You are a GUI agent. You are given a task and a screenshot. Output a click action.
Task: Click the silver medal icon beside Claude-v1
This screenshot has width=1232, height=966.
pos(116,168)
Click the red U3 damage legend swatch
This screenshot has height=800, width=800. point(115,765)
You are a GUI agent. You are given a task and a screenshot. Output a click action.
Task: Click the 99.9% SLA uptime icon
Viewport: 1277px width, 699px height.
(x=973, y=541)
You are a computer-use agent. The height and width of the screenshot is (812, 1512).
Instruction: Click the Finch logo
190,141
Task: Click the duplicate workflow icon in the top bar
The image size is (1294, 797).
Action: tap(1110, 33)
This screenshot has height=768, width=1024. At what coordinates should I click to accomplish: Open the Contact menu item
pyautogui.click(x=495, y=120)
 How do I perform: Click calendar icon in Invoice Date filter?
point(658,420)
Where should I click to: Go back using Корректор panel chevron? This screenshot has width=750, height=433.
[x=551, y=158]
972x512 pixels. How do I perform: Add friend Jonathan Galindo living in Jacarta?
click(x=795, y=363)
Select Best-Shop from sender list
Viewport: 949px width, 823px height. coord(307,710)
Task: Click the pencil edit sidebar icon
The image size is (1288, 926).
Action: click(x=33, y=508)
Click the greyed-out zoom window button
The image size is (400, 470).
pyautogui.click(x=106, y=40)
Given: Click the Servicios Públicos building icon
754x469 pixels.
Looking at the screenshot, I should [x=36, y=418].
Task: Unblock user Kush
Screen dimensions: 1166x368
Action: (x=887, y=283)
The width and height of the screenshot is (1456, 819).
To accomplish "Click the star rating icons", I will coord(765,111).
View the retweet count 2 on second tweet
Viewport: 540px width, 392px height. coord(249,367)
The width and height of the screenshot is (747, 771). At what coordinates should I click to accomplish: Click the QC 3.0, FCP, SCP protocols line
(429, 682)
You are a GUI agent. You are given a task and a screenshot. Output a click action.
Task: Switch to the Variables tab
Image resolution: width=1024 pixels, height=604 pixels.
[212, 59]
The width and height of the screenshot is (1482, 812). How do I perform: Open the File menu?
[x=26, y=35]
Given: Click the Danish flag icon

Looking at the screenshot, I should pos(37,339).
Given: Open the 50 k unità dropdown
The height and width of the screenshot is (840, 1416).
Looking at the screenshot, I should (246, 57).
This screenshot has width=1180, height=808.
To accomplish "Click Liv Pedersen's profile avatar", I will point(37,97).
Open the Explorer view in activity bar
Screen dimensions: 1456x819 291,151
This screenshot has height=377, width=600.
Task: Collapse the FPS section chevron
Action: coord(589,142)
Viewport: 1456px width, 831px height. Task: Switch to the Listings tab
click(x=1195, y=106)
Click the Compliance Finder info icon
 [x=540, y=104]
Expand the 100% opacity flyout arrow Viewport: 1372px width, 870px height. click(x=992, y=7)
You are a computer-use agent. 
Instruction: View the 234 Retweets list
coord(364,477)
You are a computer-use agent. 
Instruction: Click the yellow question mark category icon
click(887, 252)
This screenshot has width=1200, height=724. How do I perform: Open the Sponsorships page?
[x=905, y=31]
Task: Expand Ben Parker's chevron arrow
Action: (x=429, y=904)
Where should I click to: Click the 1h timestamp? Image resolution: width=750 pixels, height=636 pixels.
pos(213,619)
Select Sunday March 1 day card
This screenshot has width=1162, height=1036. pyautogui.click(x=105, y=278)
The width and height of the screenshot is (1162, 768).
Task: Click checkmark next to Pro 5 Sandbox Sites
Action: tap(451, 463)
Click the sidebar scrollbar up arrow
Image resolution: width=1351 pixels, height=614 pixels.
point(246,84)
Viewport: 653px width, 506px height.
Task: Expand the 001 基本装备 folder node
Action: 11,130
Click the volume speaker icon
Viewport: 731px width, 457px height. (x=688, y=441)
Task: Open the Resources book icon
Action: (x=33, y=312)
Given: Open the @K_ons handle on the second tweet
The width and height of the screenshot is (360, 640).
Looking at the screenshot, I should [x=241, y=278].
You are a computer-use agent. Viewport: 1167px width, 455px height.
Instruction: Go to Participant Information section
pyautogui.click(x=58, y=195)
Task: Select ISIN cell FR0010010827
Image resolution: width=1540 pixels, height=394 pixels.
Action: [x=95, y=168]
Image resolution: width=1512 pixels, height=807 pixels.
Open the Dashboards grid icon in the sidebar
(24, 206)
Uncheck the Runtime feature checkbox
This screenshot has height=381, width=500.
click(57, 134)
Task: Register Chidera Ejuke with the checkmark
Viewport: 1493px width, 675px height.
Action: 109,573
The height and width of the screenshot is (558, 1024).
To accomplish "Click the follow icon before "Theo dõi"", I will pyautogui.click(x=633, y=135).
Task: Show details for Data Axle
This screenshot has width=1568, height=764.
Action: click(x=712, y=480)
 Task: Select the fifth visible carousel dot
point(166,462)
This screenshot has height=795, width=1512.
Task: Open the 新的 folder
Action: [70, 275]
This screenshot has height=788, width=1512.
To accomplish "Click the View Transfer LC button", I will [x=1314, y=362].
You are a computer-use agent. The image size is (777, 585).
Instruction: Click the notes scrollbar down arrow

※

◆ **EXERCISE REQUIREMENTS**: Rewrite the rows from the line containing "The width and height of the screenshot is (747, 771)." down through the line containing "click(887, 252)", replacing "computer-use agent" with "desktop agent" and leaving everything else unchanged.

◆ **EXPECTED OUTPUT**:
The width and height of the screenshot is (747, 771). At what coordinates should I click to accomplish: Click the QC 3.0, FCP, SCP protocols line
(429, 682)
You are a GUI agent. You are given a task and a screenshot. Output a click action.
Task: Switch to the Variables tab
Image resolution: width=1024 pixels, height=604 pixels.
[212, 59]
The width and height of the screenshot is (1482, 812). How do I perform: Open the File menu?
[x=26, y=35]
Given: Click the Danish flag icon

Looking at the screenshot, I should pos(37,339).
Given: Open the 50 k unità dropdown
The height and width of the screenshot is (840, 1416).
Looking at the screenshot, I should (246, 57).
This screenshot has width=1180, height=808.
To accomplish "Click Liv Pedersen's profile avatar", I will point(37,97).
Open the Explorer view in activity bar
Screen dimensions: 1456x819 291,151
This screenshot has height=377, width=600.
Task: Collapse the FPS section chevron
Action: coord(589,142)
Viewport: 1456px width, 831px height. Task: Switch to the Listings tab
click(x=1195, y=106)
Click the Compliance Finder info icon
 [x=540, y=104]
Expand the 100% opacity flyout arrow Viewport: 1372px width, 870px height. click(x=992, y=7)
You are a desktop agent. 
Instruction: View the 234 Retweets list
coord(364,477)
You are a desktop agent. 
Instruction: Click the yellow question mark category icon
click(887, 252)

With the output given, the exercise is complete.